Ricardo Sanchez, the soon-to-be-replaced lieutenant general in charge of the U.S. military escapade in Iraq, addressed his troops on Memorial Day, telling them they must keep at whatever they are told to do, however futile, counterproductive, or criminal, so that those who have already been killed doing so will not have died in vain.
It's a bit late for qualms of vanity when the whole enterprise was "in vain" from the start. Remember the looting in Baghdad a year ago? Hospitals, schools, power plants, museums, libraries, government buildings were decimated because the mission of the invading troops was to secure only the oil and interior ministries. Now the dimwits who planned it all are starting to realize there's more to occupying a country than securing Halliburton contracts.

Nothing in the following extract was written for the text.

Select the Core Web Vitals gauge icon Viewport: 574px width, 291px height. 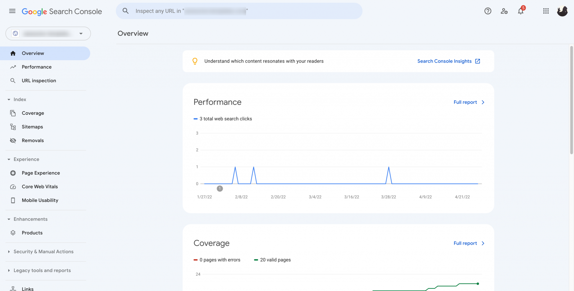click(13, 187)
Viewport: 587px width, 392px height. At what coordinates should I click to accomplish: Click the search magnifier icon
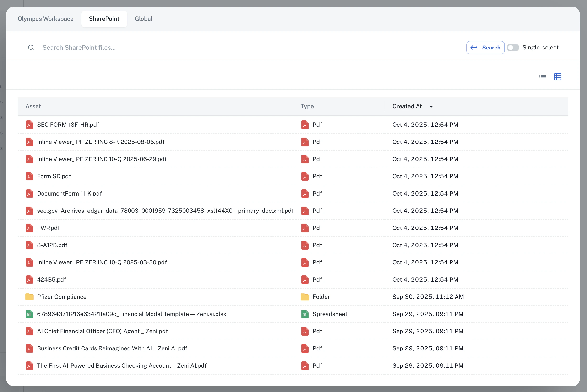tap(31, 48)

But it's too late. A giant hole has been dug where once was an organized modern society. It was headed by a despicable tyrant, but below him was a fully functioning government. Saddam is gone. Now we too need to leave -- not to keep digging. Rather than keep paying $200 billion a year to continue occupying (sorry -- "providing security for") the country, we should pay for what we've broken and leave Iraq to the Iraqis. That might start to redeem the dead.
The only justice, however, for the dead and maimed on both sides would be to put the man who would be king and his Richelieu -- George W. Bush and Richard B. Cheney -- into prison for the rest of their lives.